【最高益更新でも株主は不満】ソフトバンクグループ孫氏の悩み

「毎年43%株主価値を増やし、業績が良くなっているのですから、株価は後から付いてくる。わたしがどれだけ命がけでソフトバンクの経営をしているか。自社株買いはいつもしたいと思っていますが、自社株買いでしか株価が上がらないと。たいがいにして下さい」

 株主総会で、そんな見方はないだろうと、思わず、こう本音をこぼしたソフトバンクグループ会長兼社長の孫正義氏。
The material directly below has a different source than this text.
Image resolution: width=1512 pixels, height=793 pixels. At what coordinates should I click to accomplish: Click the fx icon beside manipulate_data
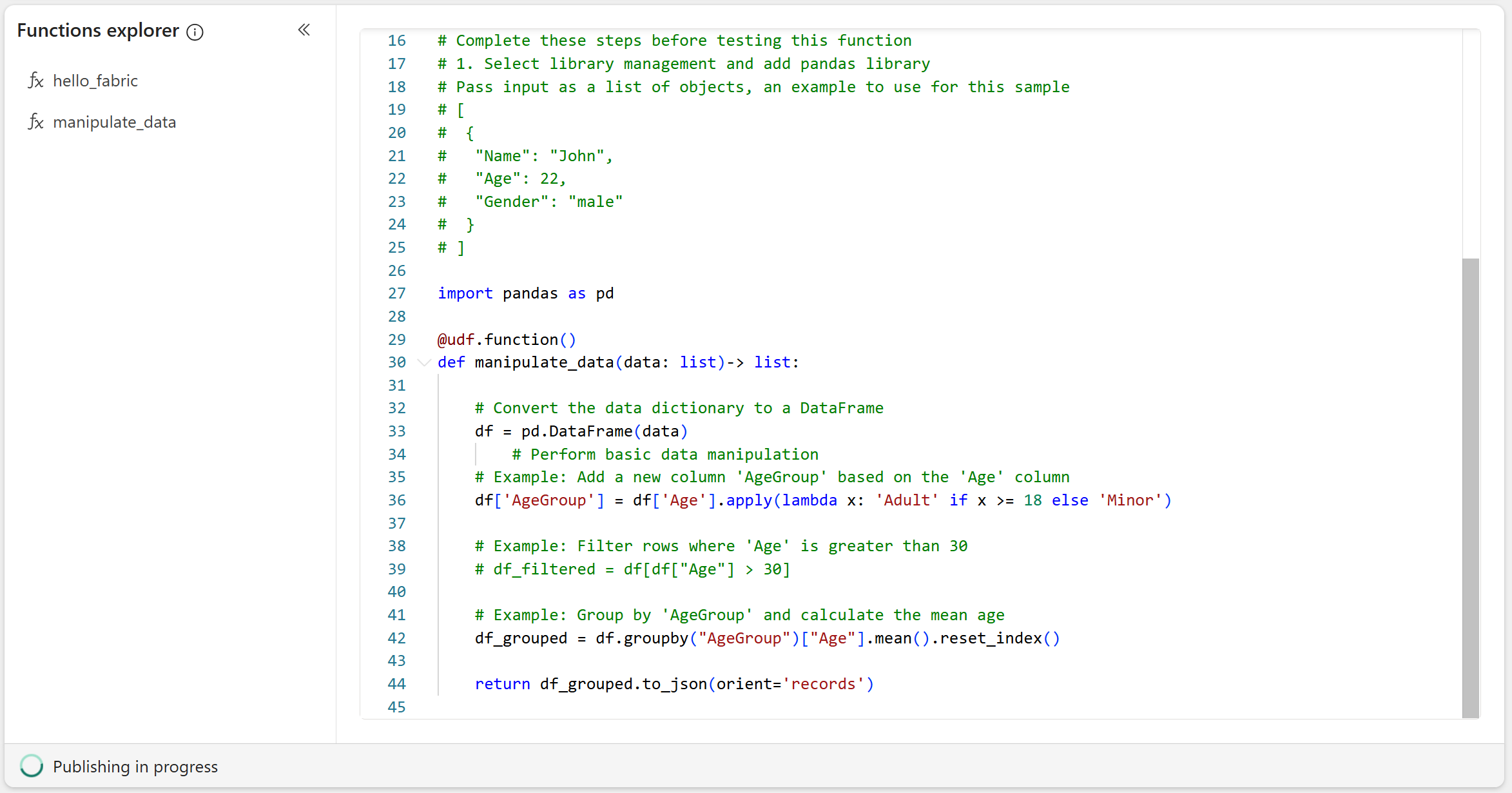[36, 122]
 2021年3月期は前期の1兆円近い赤字から一転、5兆円の純利益を叩き出し、過去最高益となったが、株主総会で露わになったのは株主との溝。冒頭の発言は株主の「自社株買い以外で株価が上がらない現状をどう見ているか。NAV(Net AseetValue、純資産総額)ばかり強調して高値掴みしている投資家もいる」という質問に対する返答だ。

 だが、その後、「資本家としてのソフトバンクGはNAVが重要だと思っている。そうなると、今時点のソフトバンクGの株価は50%ぐらいディスカウントされている。われわれ経営陣も努力しなければいけないし、評価されるようにしていかなければいけない」と反省も述べた。

 ソフトバンクGの株価は今年3月年初来高値の1万695円を付けたが、6月には7461円まで下落。過去最高益発表後、株価が下落に転じ、時価総額が10兆円近く下がっている。

 業績好調でも株価が上がらない状況を変えようと決算発表などでソフトバンクGの企業価値を熱く語ってきた孫氏だが、市場に届かない状況が続いている。

 今年の株主総会でも、孫氏は「投資家のゴールはお金をたくさんつくること。資本家のゴールは未来を創ること。ソフトバンクは情報革命の資本家としてAIの起業家とビジョンを共有し、未来を創っていく」と強調。「少し長い目で見ていただきたい」と株主に長期目線を訴えた。

 だが、株主総会から見えてくるのは、孫氏がいくら長期目線を訴えても、株主は短期の利益、株価を重視しているという現実。市場は金融バブルの中での好業績であり、後継者問題も懸念される中、ソフトバンクGは長期目線で見られないという見方。それを覆すには、まだまだ高いハードルがある。